Une plante psychédélique africaine inspire la conception de candidats antidépresseurs et anti-addiction

Une plante psychédélique africaine inspire la conception de candidats antidépresseurs et anti-addiction

2023-05-03 15:00:06

La pharmacologie d’une plante médicinale psychédélique africaine traditionnelle appelée ibogaïne a conduit au développement de deux nouveaux médicaments candidats pour le traitement potentiel de la dépendance et de la dépression. S’inspirant de l’impact de l’ibogaïne sur le transporteur de la sérotonine (SERT), qui est également la cible des antidépresseurs ISRS tels que la fluoxétine, des scientifiques de l’Université de Californie à San Francisco (UCSF), de Yale et des universités Duke ont virtuellement examiné 200 millions de structures moléculaires pour trouver ceux qui bloquaient le SERT de la même manière que l’ibogaïne. Leurs études récemment rapportées ont montré qu’à de très faibles doses, les deux nouveaux composés principaux atténuaient les symptômes des deux troubles chez la souris.
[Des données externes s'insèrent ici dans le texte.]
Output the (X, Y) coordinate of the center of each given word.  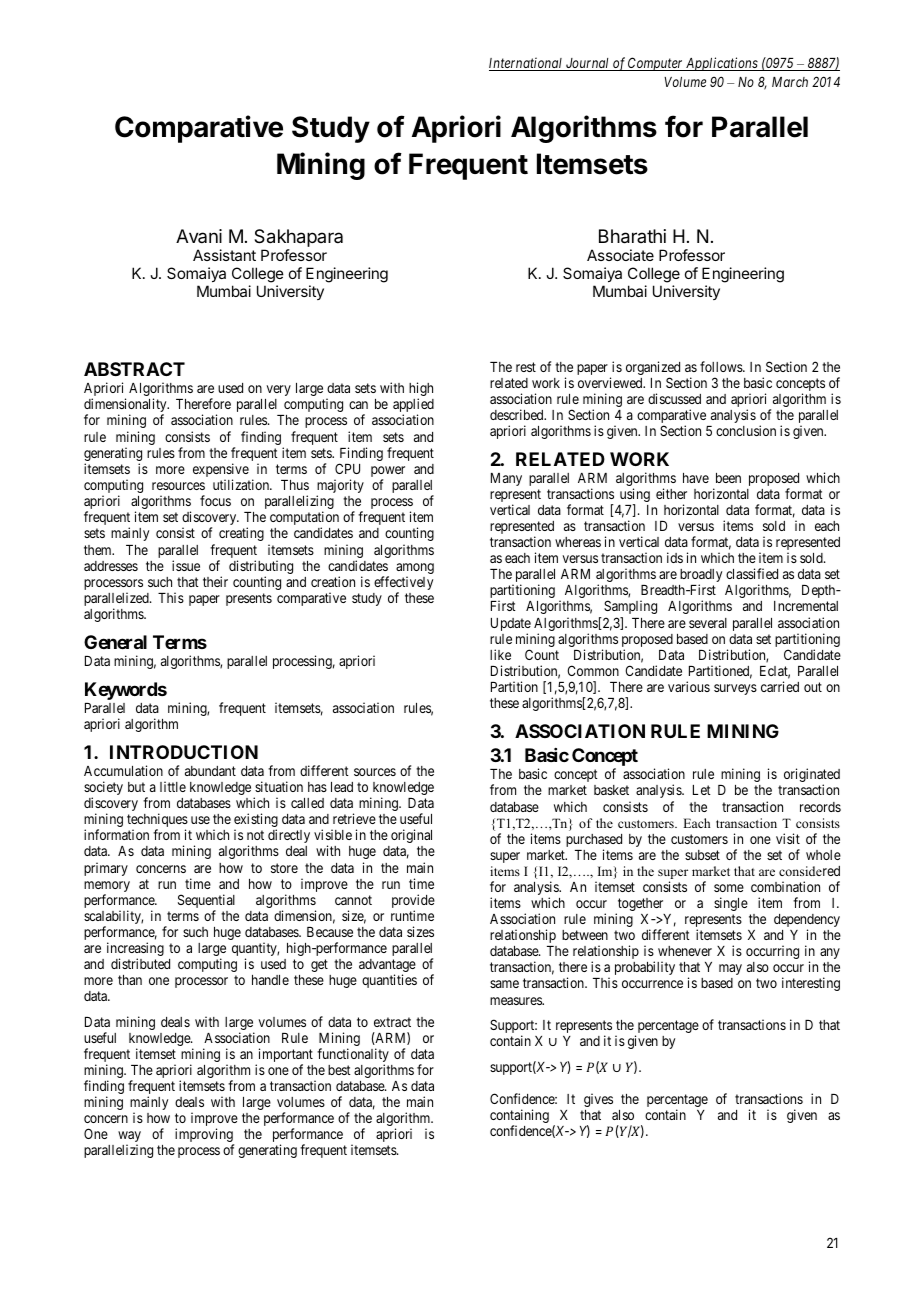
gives (598, 1100)
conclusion (746, 430)
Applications (722, 64)
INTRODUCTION (184, 752)
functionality (353, 1056)
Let (702, 790)
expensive (221, 471)
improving (204, 1136)
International (527, 64)
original (411, 836)
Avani (199, 236)
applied (413, 406)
« Certaines personnes ne jurent que par l’ibogaïne pour traiter la dépendance, mais ce n’est pas un très bon médicament. Il a de mauvais effets secondaires et son utilisation n’est pas approuvée aux États-Unis », a déclaré Brian Shoichet, PhD, professeur à l’UCSF School of Pharmacy. “Nos composés imitent un seul des nombreux effets pharmacologiques de l’ibogaïne et reproduisent toujours ses effets les plus souhaitables sur le comportement, du moins chez la souris.” Shoichet est co-auteur principal de l’article publié par l’équipe dans Celluleintitulé “Découverte basée sur la structure d’inhibiteurs conformationnellement sélectifs du transporteur de la sérotonine.” Dans leur rapport, les auteurs ont déclaré: “Dans les tests comportementaux chez la souris, les deux composés avaient une activité de type anxiolytique et antidépresseur, avec des puissances jusqu’à 200 fois meilleures que la fluoxétine (Prozac), et un effet de sevrage de la morphine sensiblement inversé.”

Le transporteur de la sérotonine (SERT, SLC6A4) est la cible de médicaments, notamment les antidépresseurs et les psychostimulants, et les inhibiteurs compétitifs sélectifs du SERT sont largement utilisés en thérapeutique pour traiter la dépression clinique, ont noté les auteurs. Les exemples incluent la fluoxétine, le citalopram et la paroxétine. La cocaïne est un inhibiteur compétitif moins sélectif du SERT, qui bloque également les transporteurs étroitement apparentés de la noradrénaline et de la dopamine (NET et DAT). “De plus, l’ibogaïne et son métabolite, la noribogaïne, sont des alcaloïdes qui inhibent de manière non compétitive SERT et DAT, mais sont beaucoup moins sélectifs, avec une affinité pour de nombreux récepteurs et canaux”, a poursuivi l’équipe.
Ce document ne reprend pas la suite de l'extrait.